> **Stored items from a collection**:
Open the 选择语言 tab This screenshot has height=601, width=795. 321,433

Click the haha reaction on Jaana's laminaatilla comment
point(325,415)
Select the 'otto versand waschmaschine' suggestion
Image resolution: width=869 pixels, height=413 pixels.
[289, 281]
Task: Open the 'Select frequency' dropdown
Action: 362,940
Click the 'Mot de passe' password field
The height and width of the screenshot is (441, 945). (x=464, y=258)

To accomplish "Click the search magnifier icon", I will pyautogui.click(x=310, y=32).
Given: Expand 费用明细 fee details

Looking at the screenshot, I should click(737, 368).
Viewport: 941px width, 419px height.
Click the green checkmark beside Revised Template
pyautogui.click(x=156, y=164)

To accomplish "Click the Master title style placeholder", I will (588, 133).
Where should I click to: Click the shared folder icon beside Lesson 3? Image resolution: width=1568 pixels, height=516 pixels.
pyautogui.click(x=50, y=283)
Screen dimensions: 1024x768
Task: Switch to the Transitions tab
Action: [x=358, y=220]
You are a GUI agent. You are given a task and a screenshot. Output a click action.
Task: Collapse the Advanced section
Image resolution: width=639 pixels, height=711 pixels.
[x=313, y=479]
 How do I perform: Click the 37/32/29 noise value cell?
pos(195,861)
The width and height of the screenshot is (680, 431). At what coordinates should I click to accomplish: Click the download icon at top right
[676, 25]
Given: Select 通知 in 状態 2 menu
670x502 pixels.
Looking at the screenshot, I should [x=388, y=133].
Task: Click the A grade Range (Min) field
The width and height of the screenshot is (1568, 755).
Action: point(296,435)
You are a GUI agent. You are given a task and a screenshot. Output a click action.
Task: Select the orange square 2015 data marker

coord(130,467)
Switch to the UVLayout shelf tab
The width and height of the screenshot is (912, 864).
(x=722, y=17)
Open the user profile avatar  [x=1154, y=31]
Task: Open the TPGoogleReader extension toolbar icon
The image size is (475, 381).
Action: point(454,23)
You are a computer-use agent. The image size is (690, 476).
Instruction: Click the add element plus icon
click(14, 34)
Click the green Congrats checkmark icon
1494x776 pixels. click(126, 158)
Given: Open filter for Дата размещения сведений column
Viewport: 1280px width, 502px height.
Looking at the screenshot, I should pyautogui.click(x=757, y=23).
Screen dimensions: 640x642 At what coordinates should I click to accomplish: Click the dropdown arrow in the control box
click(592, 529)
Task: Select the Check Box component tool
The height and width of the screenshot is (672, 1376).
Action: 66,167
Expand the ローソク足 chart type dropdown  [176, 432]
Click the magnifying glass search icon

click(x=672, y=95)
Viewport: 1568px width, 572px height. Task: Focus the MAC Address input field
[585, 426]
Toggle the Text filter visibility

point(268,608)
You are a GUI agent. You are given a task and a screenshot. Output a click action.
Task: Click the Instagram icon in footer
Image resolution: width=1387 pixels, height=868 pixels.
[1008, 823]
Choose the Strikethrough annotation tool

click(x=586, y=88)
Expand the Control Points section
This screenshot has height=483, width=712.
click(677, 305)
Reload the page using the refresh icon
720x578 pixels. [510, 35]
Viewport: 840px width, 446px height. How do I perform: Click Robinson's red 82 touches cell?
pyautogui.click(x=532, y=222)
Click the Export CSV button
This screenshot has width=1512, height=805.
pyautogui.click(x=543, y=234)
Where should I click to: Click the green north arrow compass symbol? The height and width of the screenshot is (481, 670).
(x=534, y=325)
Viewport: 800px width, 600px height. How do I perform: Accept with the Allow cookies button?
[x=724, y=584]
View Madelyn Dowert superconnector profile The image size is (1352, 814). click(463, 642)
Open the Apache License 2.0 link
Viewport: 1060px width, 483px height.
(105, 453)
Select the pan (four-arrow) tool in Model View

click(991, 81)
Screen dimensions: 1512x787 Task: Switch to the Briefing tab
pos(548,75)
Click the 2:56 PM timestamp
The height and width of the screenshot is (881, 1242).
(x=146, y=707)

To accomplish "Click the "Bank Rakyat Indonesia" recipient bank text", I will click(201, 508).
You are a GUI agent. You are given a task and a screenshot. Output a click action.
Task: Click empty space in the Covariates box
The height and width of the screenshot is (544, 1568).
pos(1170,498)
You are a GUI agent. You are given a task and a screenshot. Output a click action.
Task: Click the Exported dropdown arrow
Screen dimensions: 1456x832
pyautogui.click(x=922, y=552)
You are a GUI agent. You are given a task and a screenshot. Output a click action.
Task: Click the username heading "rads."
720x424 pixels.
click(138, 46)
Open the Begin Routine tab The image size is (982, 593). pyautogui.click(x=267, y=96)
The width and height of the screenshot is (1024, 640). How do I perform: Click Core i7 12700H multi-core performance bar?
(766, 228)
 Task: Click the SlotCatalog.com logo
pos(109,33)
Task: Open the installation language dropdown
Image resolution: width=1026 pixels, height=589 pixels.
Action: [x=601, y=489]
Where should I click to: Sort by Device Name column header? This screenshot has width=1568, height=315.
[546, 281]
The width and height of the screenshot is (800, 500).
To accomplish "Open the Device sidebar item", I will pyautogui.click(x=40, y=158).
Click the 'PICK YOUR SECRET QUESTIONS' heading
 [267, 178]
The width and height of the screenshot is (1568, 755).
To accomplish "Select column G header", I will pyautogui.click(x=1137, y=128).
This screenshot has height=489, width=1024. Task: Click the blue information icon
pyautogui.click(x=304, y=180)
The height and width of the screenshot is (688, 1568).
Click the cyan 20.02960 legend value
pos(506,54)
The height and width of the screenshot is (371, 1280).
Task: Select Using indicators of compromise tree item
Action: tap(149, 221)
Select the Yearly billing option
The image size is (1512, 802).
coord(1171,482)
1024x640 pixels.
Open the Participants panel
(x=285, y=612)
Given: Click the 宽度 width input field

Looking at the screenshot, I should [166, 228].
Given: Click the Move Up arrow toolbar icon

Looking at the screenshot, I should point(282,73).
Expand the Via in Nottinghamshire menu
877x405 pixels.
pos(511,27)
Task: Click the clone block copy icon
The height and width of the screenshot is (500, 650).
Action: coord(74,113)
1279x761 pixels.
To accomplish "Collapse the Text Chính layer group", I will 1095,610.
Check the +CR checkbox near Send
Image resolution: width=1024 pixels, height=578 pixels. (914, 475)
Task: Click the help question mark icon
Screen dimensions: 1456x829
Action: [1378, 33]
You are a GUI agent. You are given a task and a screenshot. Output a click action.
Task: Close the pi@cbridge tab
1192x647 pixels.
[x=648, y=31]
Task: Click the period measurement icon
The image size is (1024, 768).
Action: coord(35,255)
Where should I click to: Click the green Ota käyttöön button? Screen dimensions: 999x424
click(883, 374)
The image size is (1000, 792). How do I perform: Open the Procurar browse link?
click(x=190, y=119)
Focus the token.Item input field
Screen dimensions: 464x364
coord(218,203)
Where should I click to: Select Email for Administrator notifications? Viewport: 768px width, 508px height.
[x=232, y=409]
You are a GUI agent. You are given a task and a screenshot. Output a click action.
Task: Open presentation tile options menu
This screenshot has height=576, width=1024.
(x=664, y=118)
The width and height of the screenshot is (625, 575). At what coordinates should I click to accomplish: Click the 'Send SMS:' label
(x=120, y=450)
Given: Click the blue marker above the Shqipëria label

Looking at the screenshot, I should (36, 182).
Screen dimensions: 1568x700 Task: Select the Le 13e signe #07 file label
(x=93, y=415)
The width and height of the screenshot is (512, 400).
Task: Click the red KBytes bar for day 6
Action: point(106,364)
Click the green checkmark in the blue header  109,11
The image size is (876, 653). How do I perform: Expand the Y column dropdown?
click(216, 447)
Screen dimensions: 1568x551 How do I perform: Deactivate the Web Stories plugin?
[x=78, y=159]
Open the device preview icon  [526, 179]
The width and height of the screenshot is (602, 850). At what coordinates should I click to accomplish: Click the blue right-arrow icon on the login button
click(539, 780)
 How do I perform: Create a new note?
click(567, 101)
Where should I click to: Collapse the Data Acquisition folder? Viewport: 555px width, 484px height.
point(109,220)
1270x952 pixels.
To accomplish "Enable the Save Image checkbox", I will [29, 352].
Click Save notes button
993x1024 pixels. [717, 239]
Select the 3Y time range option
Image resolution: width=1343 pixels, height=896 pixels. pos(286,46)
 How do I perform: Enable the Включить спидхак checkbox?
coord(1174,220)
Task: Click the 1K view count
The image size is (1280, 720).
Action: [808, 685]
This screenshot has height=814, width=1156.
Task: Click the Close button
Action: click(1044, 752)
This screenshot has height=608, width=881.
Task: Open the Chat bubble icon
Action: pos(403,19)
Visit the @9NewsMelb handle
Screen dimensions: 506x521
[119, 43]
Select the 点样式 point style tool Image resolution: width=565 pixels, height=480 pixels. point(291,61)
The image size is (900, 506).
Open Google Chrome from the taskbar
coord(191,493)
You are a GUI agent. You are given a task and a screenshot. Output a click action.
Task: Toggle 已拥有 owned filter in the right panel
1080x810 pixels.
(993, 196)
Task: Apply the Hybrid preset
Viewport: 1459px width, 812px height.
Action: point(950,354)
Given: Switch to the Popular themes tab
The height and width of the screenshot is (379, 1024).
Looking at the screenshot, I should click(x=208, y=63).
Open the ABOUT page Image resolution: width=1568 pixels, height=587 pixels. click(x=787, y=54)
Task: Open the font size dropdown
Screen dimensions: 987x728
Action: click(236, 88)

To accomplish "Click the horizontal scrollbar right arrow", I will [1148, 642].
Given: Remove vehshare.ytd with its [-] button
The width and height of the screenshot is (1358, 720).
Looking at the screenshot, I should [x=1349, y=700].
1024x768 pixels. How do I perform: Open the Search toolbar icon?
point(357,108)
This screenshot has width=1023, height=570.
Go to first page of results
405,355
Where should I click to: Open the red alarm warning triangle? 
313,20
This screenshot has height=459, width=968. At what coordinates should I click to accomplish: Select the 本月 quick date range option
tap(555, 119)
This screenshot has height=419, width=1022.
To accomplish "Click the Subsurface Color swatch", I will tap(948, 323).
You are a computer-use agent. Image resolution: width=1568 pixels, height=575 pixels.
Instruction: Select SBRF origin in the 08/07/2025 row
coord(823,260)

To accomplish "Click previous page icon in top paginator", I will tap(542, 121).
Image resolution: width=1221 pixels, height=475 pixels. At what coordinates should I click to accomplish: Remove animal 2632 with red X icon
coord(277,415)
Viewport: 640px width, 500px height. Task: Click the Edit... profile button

> **WORK REQUEST**:
Among the lines above, return those that contain the string "style".

> **ANSWER BOX**:
To accomplish "Click the Master title style placeholder", I will (588, 133).
Select the 点样式 point style tool Image resolution: width=565 pixels, height=480 pixels. point(291,61)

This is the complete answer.